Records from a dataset
=-=-=-=-=
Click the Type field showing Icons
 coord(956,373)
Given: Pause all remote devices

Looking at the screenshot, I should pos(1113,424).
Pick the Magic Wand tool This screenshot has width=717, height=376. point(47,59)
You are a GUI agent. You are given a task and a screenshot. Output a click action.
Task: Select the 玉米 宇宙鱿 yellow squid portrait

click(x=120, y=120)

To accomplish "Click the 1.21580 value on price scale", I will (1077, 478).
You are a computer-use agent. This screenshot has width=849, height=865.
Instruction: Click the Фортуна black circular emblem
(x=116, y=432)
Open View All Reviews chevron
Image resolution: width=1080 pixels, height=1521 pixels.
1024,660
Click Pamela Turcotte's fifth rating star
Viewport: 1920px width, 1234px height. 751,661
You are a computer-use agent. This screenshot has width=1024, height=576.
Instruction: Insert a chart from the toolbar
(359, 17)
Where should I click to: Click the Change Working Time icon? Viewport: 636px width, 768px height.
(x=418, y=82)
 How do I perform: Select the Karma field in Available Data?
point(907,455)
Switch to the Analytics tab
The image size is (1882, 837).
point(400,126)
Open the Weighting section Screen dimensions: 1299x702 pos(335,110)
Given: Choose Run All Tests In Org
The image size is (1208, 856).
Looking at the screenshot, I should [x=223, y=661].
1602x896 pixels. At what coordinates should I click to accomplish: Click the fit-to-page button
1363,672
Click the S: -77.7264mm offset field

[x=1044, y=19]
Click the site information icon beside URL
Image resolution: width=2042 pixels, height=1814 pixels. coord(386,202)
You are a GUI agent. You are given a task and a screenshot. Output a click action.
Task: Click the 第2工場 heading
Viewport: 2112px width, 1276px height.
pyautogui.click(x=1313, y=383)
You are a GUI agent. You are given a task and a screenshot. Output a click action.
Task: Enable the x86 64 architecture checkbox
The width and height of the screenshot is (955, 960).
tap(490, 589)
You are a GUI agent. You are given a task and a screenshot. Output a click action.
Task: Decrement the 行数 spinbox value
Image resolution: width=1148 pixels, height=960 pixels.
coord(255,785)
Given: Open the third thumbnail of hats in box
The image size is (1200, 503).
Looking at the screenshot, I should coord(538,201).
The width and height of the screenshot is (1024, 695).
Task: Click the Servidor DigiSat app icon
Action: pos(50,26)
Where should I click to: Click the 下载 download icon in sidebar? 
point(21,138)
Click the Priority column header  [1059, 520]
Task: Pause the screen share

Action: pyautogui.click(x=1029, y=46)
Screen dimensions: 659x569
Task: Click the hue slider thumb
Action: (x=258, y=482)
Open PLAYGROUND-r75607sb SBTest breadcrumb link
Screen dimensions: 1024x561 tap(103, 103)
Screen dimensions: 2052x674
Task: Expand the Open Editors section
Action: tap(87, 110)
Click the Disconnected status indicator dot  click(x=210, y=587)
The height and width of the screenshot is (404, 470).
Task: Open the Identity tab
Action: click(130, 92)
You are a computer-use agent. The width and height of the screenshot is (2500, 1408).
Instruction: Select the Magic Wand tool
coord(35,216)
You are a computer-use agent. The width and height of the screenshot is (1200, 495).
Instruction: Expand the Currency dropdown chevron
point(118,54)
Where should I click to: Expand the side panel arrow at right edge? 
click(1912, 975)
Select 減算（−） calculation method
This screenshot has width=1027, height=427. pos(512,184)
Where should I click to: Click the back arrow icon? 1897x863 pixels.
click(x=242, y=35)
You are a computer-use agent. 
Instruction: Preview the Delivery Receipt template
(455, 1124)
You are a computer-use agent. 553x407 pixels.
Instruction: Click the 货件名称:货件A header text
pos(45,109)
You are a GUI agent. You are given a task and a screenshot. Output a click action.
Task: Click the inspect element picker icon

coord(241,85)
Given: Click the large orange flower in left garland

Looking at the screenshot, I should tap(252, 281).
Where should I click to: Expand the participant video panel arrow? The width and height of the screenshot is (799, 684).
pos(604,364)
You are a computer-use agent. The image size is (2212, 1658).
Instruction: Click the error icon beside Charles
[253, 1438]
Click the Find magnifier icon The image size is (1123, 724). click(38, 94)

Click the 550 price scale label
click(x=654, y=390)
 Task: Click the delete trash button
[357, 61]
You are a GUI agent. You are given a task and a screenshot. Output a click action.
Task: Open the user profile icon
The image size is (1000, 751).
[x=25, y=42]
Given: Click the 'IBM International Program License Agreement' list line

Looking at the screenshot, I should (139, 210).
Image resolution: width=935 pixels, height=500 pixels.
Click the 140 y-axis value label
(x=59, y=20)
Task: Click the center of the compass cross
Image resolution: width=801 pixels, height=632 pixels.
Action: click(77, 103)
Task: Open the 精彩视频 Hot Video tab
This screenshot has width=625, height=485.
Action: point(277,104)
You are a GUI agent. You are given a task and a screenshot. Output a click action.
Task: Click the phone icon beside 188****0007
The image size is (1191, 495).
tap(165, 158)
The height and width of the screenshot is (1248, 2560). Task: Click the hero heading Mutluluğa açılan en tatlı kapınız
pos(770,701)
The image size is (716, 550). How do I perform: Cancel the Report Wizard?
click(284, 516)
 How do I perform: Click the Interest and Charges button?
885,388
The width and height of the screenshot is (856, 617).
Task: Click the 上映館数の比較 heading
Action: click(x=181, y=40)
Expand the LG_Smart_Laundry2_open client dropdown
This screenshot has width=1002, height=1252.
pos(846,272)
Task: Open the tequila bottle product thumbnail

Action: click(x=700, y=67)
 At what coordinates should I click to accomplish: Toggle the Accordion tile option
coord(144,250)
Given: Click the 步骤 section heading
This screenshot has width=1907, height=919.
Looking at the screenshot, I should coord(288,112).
=-=-=-=-=
Please arrange every line of the records above as a Markdown table with two columns, No. and Text, one line per row and blank lines left out.

| No. | Text |
|---|---|
| 1 | Click the Type field showing Icons |
| 2 |  coord(956,373) |
| 3 | Given: Pause all remote devices |
| 4 | Looking at the screenshot, I should pos(1113,424). |
| 5 | Pick the Magic Wand tool This screenshot has width=717, height=376. point(47,59) |
| 6 | You are a GUI agent. You are given a task and a screenshot. Output a click action. |
| 7 | Task: Select the 玉米 宇宙鱿 yellow squid portrait |
| 8 | click(x=120, y=120) |
| 9 | To accomplish "Click the 1.21580 value on price scale", I will (1077, 478). |
| 10 | You are a computer-use agent. This screenshot has width=849, height=865. |
| 11 | Instruction: Click the Фортуна black circular emblem |
| 12 | (x=116, y=432) |
| 13 | Open View All Reviews chevron |
| 14 | Image resolution: width=1080 pixels, height=1521 pixels. |
| 15 | 1024,660 |
| 16 | Click Pamela Turcotte's fifth rating star |
| 17 | Viewport: 1920px width, 1234px height. 751,661 |
| 18 | You are a computer-use agent. This screenshot has width=1024, height=576. |
| 19 | Instruction: Insert a chart from the toolbar |
| 20 | (359, 17) |
| 21 | Where should I click to: Click the Change Working Time icon? Viewport: 636px width, 768px height. |
| 22 | (x=418, y=82) |
| 23 |  How do I perform: Select the Karma field in Available Data? |
| 24 | point(907,455) |
| 25 | Switch to the Analytics tab |
| 26 | The image size is (1882, 837). |
| 27 | point(400,126) |
| 28 | Open the Weighting section Screen dimensions: 1299x702 pos(335,110) |
| 29 | Given: Choose Run All Tests In Org |
| 30 | The image size is (1208, 856). |
| 31 | Looking at the screenshot, I should [x=223, y=661]. |
| 32 | 1602x896 pixels. At what coordinates should I click to accomplish: Click the fit-to-page button |
| 33 | 1363,672 |
| 34 | Click the S: -77.7264mm offset field |
| 35 | [x=1044, y=19] |
| 36 | Click the site information icon beside URL |
| 37 | Image resolution: width=2042 pixels, height=1814 pixels. coord(386,202) |
| 38 | You are a GUI agent. You are given a task and a screenshot. Output a click action. |
| 39 | Task: Click the 第2工場 heading |
| 40 | Viewport: 2112px width, 1276px height. |
| 41 | pyautogui.click(x=1313, y=383) |
| 42 | You are a GUI agent. You are given a task and a screenshot. Output a click action. |
| 43 | Task: Enable the x86 64 architecture checkbox |
| 44 | The width and height of the screenshot is (955, 960). |
| 45 | tap(490, 589) |
| 46 | You are a GUI agent. You are given a task and a screenshot. Output a click action. |
| 47 | Task: Decrement the 行数 spinbox value |
| 48 | Image resolution: width=1148 pixels, height=960 pixels. |
| 49 | coord(255,785) |
| 50 | Given: Open the third thumbnail of hats in box |
| 51 | The image size is (1200, 503). |
| 52 | Looking at the screenshot, I should coord(538,201). |
| 53 | The width and height of the screenshot is (1024, 695). |
| 54 | Task: Click the Servidor DigiSat app icon |
| 55 | Action: pos(50,26) |
| 56 | Where should I click to: Click the 下载 download icon in sidebar?  |
| 57 | point(21,138) |
| 58 | Click the Priority column header  [1059, 520] |
| 59 | Task: Pause the screen share |
| 60 | Action: pyautogui.click(x=1029, y=46) |
| 61 | Screen dimensions: 659x569 |
| 62 | Task: Click the hue slider thumb |
| 63 | Action: (x=258, y=482) |
| 64 | Open PLAYGROUND-r75607sb SBTest breadcrumb link |
| 65 | Screen dimensions: 1024x561 tap(103, 103) |
| 66 | Screen dimensions: 2052x674 |
| 67 | Task: Expand the Open Editors section |
| 68 | Action: tap(87, 110) |
| 69 | Click the Disconnected status indicator dot  click(x=210, y=587) |
| 70 | The height and width of the screenshot is (404, 470). |
| 71 | Task: Open the Identity tab |
| 72 | Action: click(130, 92) |
| 73 | You are a computer-use agent. The width and height of the screenshot is (2500, 1408). |
| 74 | Instruction: Select the Magic Wand tool |
| 75 | coord(35,216) |
| 76 | You are a computer-use agent. The width and height of the screenshot is (1200, 495). |
| 77 | Instruction: Expand the Currency dropdown chevron |
| 78 | point(118,54) |
| 79 | Where should I click to: Expand the side panel arrow at right edge?  |
| 80 | click(1912, 975) |
| 81 | Select 減算（−） calculation method |
| 82 | This screenshot has width=1027, height=427. pos(512,184) |
| 83 | Where should I click to: Click the back arrow icon? 1897x863 pixels. |
| 84 | click(x=242, y=35) |
| 85 | You are a computer-use agent.  |
| 86 | Instruction: Preview the Delivery Receipt template |
| 87 | (455, 1124) |
| 88 | You are a computer-use agent. 553x407 pixels. |
| 89 | Instruction: Click the 货件名称:货件A header text |
| 90 | pos(45,109) |
| 91 | You are a GUI agent. You are given a task and a screenshot. Output a click action. |
| 92 | Task: Click the inspect element picker icon |
| 93 | coord(241,85) |
| 94 | Given: Click the large orange flower in left garland |
| 95 | Looking at the screenshot, I should tap(252, 281). |
| 96 | Where should I click to: Expand the participant video panel arrow? The width and height of the screenshot is (799, 684). |
| 97 | pos(604,364) |
| 98 | You are a computer-use agent. The image size is (2212, 1658). |
| 99 | Instruction: Click the error icon beside Charles |
| 100 | [253, 1438] |
| 101 | Click the Find magnifier icon The image size is (1123, 724). click(38, 94) |
| 102 | Click the 550 price scale label |
| 103 | click(x=654, y=390) |
| 104 |  Task: Click the delete trash button |
| 105 | [357, 61] |
| 106 | You are a GUI agent. You are given a task and a screenshot. Output a click action. |
| 107 | Task: Open the user profile icon |
| 108 | The image size is (1000, 751). |
| 109 | [x=25, y=42] |
| 110 | Given: Click the 'IBM International Program License Agreement' list line |
| 111 | Looking at the screenshot, I should (139, 210). |
| 112 | Image resolution: width=935 pixels, height=500 pixels. |
| 113 | Click the 140 y-axis value label |
| 114 | (x=59, y=20) |
| 115 | Task: Click the center of the compass cross |
| 116 | Image resolution: width=801 pixels, height=632 pixels. |
| 117 | Action: click(77, 103) |
| 118 | Task: Open the 精彩视频 Hot Video tab |
| 119 | This screenshot has width=625, height=485. |
| 120 | Action: point(277,104) |
| 121 | You are a GUI agent. You are given a task and a screenshot. Output a click action. |
| 122 | Task: Click the phone icon beside 188****0007 |
| 123 | The image size is (1191, 495). |
| 124 | tap(165, 158) |
| 125 | The height and width of the screenshot is (1248, 2560). Task: Click the hero heading Mutluluğa açılan en tatlı kapınız |
| 126 | pos(770,701) |
| 127 | The image size is (716, 550). How do I perform: Cancel the Report Wizard? |
| 128 | click(284, 516) |
| 129 |  How do I perform: Click the Interest and Charges button? |
| 130 | 885,388 |
| 131 | The width and height of the screenshot is (856, 617). |
| 132 | Task: Click the 上映館数の比較 heading |
| 133 | Action: click(x=181, y=40) |
| 134 | Expand the LG_Smart_Laundry2_open client dropdown |
| 135 | This screenshot has width=1002, height=1252. |
| 136 | pos(846,272) |
| 137 | Task: Open the tequila bottle product thumbnail |
| 138 | Action: click(x=700, y=67) |
| 139 |  At what coordinates should I click to accomplish: Toggle the Accordion tile option |
| 140 | coord(144,250) |
| 141 | Given: Click the 步骤 section heading |
| 142 | This screenshot has width=1907, height=919. |
| 143 | Looking at the screenshot, I should coord(288,112). |